In fact, the irrational exuberance that Greenspan feared was already well underway. Documents recently released from 1997 show that Greenspan wanted to begin to slow the economy then but was dissuaded by the Board of Governors. Inflation, that old bugaboo, was still within acceptable limits and there seemed to be no real reason to slow the economy down. So the growth continued apace.

The problem with all this growth was that there was nothing there for it to support. It was analogous to building a road into the wilderness and then expecting people to come build houses. The “information age” was also built upon a fallacy — people cannot just trade information with one another, information only has value when it is used to create something, to create wealth — a fact that rarely occurred to anyone. Thousands of companies had gone into debt to provide services that ultimately were not going to be in demand.

A perfect example of this is in Seattle where hundreds of miles of fiber optic cable were installed under the streets, underpinning nearly the entire metropolitan area with state of the art high speed connnectability. Yet these cables lie dark and unused because no one can afford to install the individual converters and lines that would run them the last few yards to the buildings themselves, to wire those buildings, and purchase the connections. The demand began to falter just as the final cables were being laid. This scenario was repeated all around this country and the much of the globe.

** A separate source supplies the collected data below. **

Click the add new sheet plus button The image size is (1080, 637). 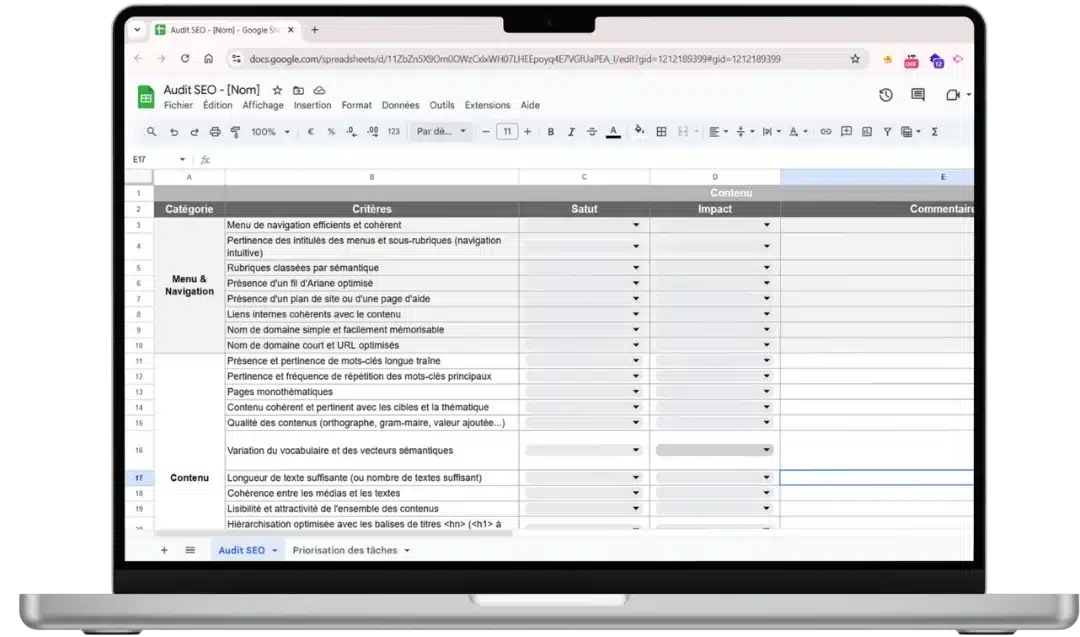164,550
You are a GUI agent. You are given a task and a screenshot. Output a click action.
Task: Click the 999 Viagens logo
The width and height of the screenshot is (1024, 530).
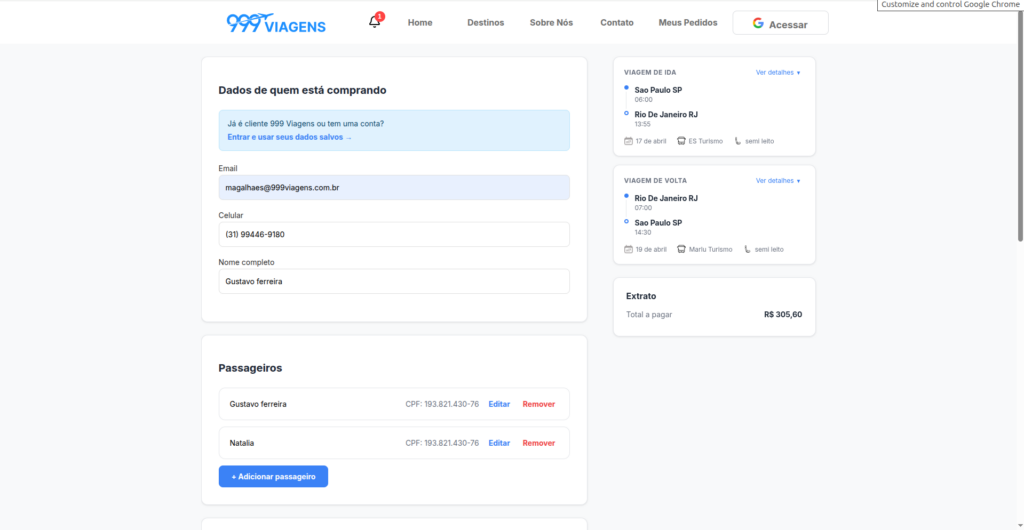point(276,23)
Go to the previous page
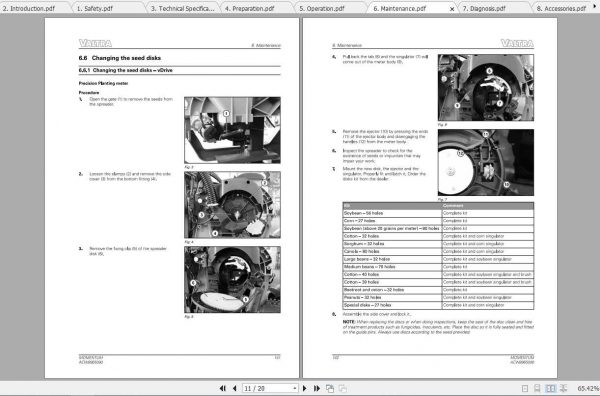 click(x=235, y=388)
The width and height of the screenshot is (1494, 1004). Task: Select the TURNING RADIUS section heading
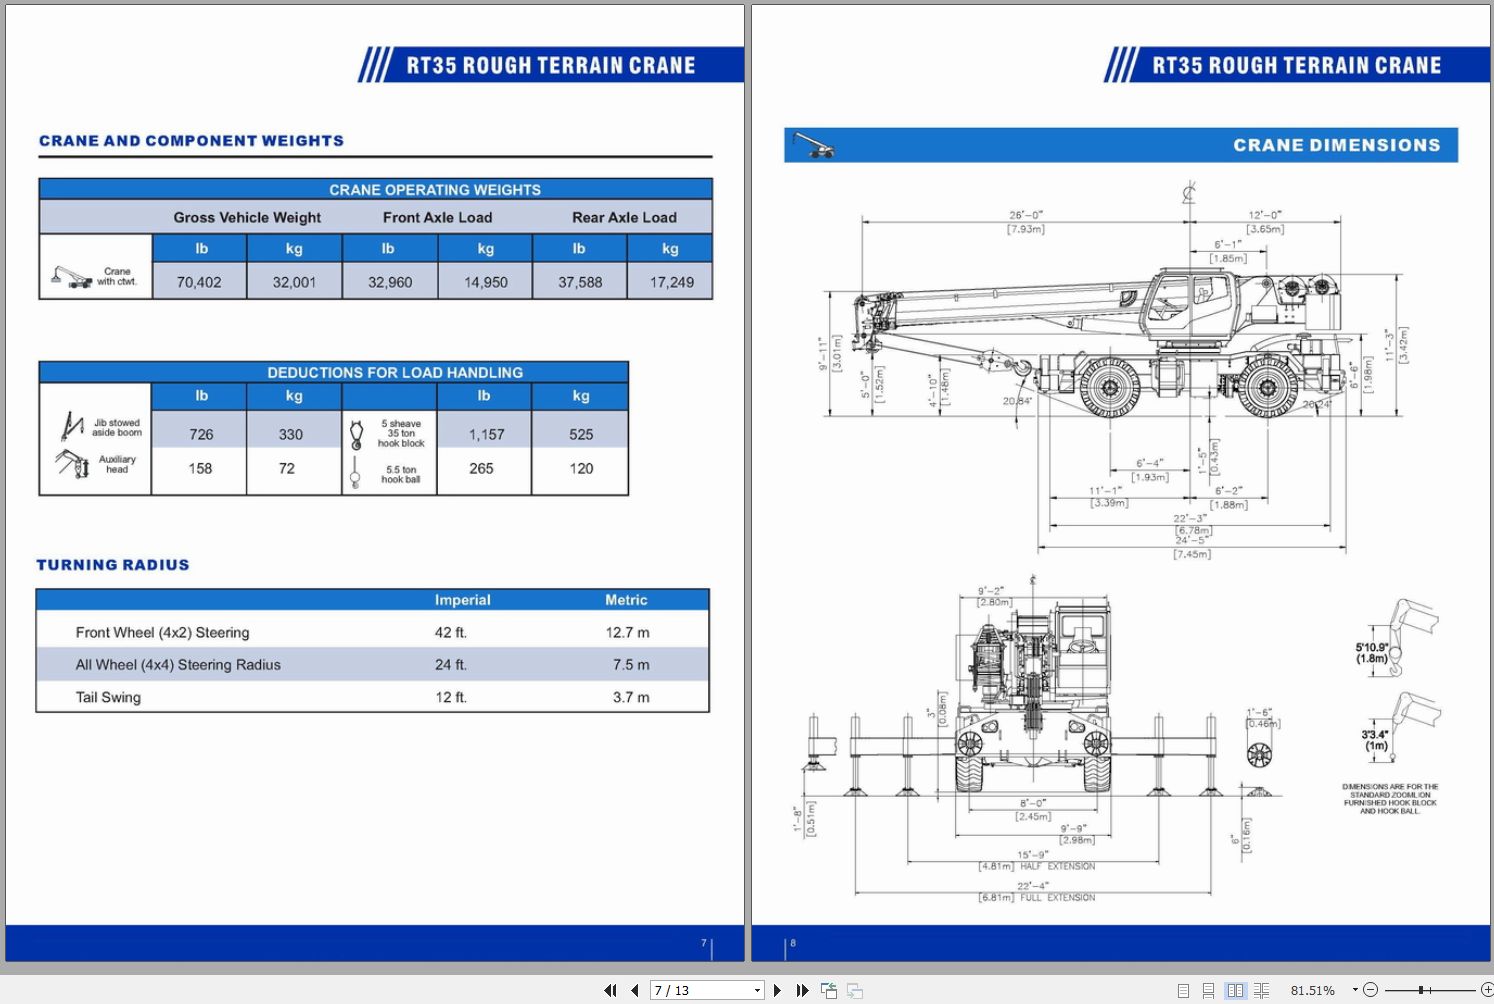112,564
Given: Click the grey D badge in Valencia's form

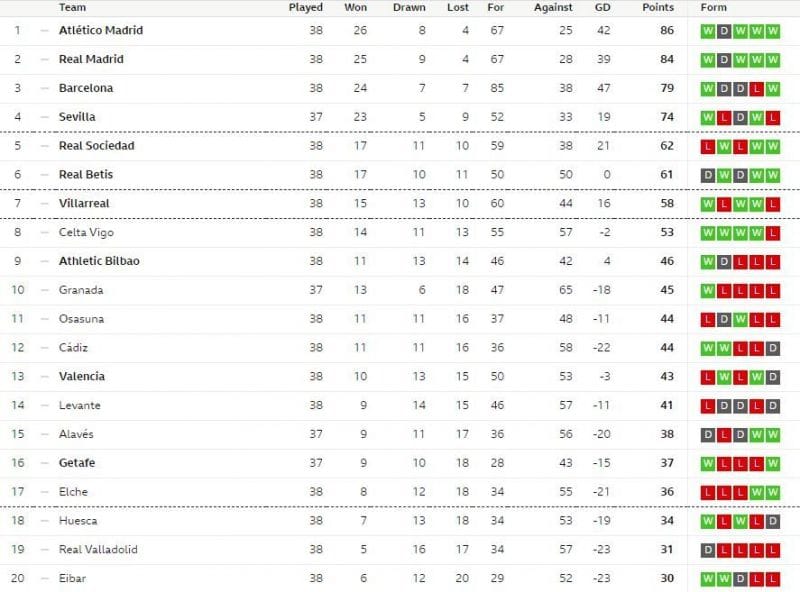Looking at the screenshot, I should 773,378.
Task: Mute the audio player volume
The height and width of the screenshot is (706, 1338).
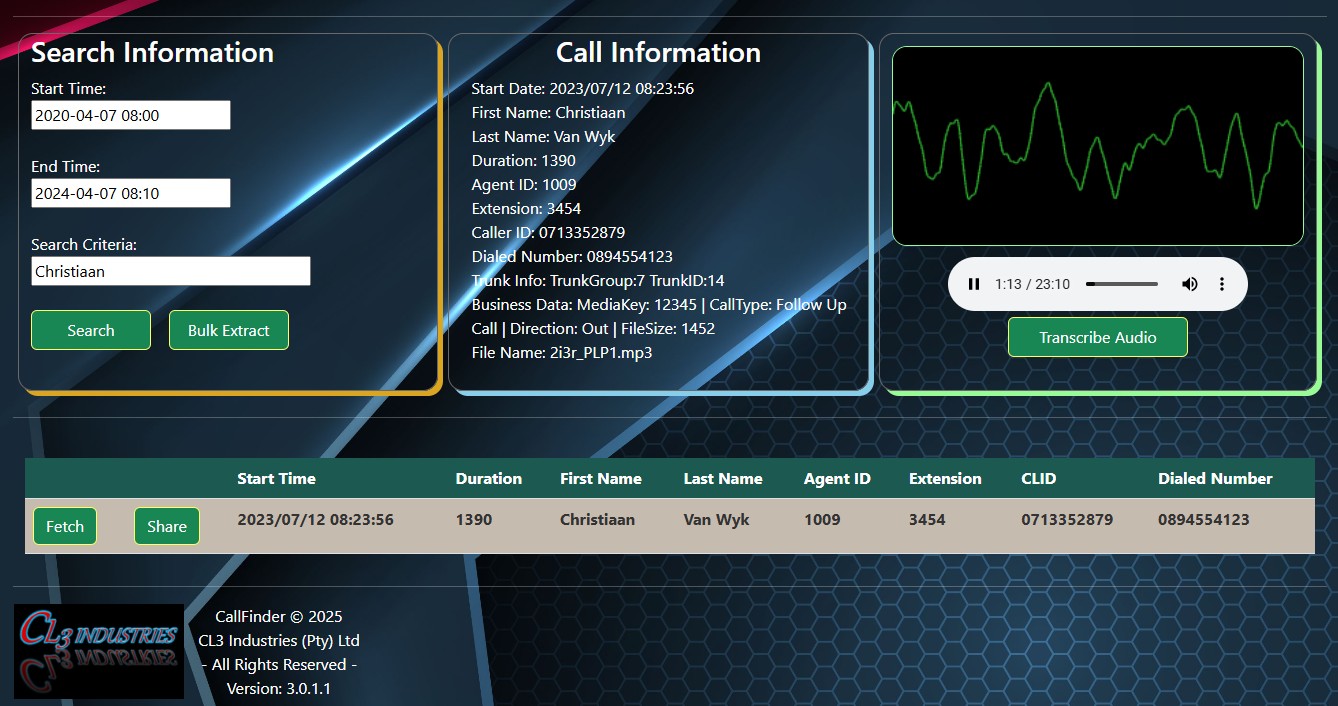Action: coord(1189,284)
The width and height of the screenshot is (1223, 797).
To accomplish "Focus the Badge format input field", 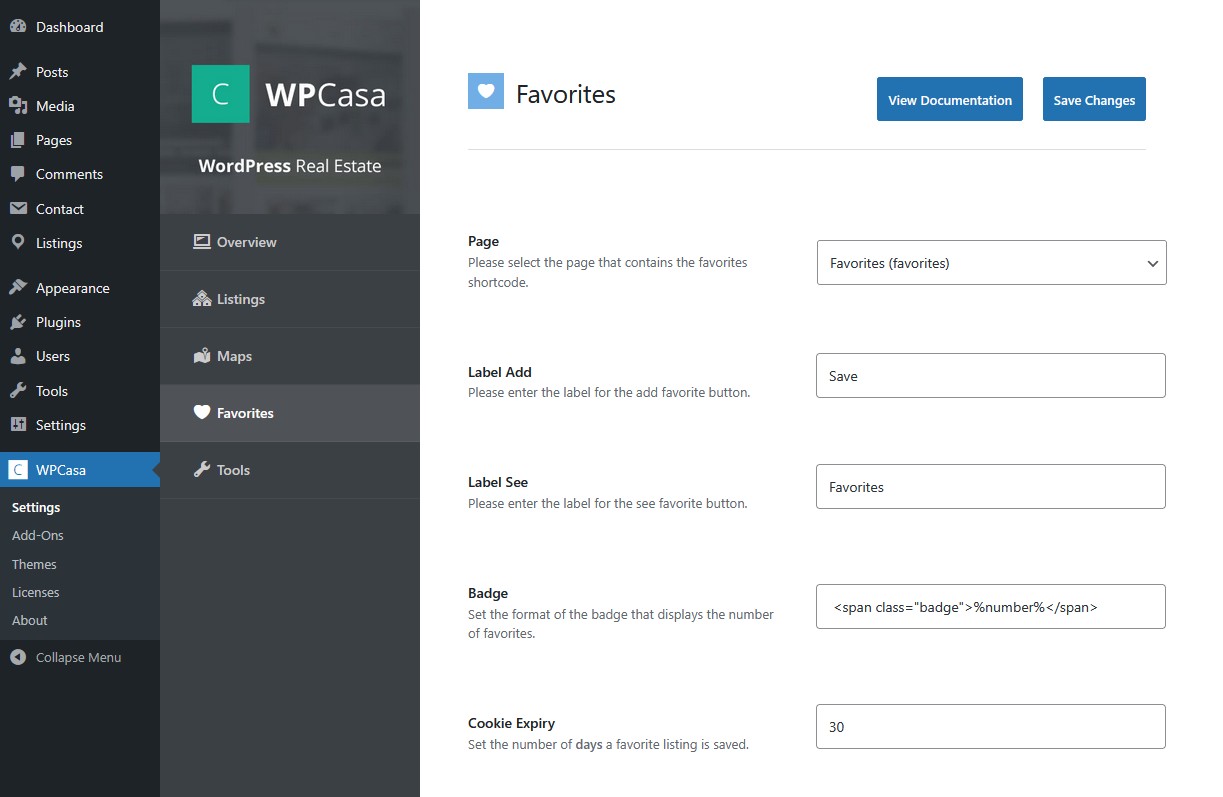I will [990, 607].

Company upon company was built upon a phantom demand that would never materialize. Equipment was purchased, people were hired, buildings were constructed all with no other product other than an Internet connection. Even companies that were created to provide a service, such as Internet-ordered groceries which were then delivered in company trucks, failed to take into account the costs of such delivery or what a minuscule percentage of people would actually change their ways in favor of such a system. Things like coordinating delivery days and times for customer convenience eventually sank such ventures.

So the stock market was confronted with a huge amount of money invested in companies that ultimately had no viability. So these companies failed and their assets were sold, sometimes for pennies on the dollar. The fact is though, this was the real valuation of what these companies were worth. This phase of liquidation to actual value is what is currently happening in the stock market, and the economy in general, world wide. Over-investment, bad investments and over priced stocks are slowly being liquidated to their real actual worth.

Now one can assess the present value of the stock market. In Forbes.com Andrew T. Gillies noted February 1st of this year that the price-to-earnings ratio for the S&P 500 stood at 29, when it should be 15. This gives an indication of how much further the stock market will have to fall before it reaches sensible levels. It means that on average the stock market is still over priced by about double and a tremendous amount of overvalued assets needs to be liquidated to fair market values.

The Dow Jones Industrials are currently hovering around 8,000, so surmising that its value is about double, on par with the S&P 500, then it isn’t unreasonable to assume the Dow will eventually fall to around 4000 before it rebounds. From a technical analysis point of view this would still fall within the safe range of a 2/3rds correction, measured from the beginning of the current stock market run up in the late 1980s, and not an actual depression. So the stock market will continue to fall for the foreseeable future, no matter what the economists say. The bubble is still in the process of bursting.